INFORMATION SHOWN
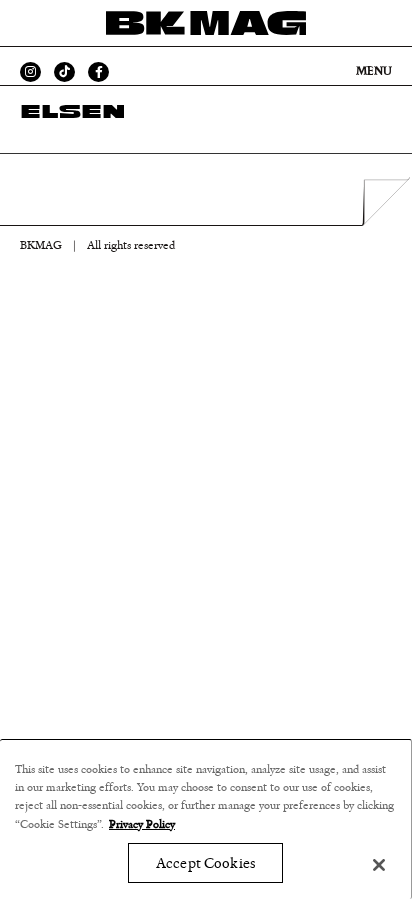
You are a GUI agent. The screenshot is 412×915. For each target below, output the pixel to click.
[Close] (379, 865)
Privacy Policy (142, 824)
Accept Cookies (205, 863)
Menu (374, 71)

WORK ORDER
Each record above is to be returned unchanged, while any picture it holds stays out.

RESULT BELOW
You are a GUI agent. The screenshot is 412×915. For each target below, output the pixel to click.
[Close] (379, 865)
Privacy Policy (142, 824)
Accept Cookies (205, 863)
Menu (374, 71)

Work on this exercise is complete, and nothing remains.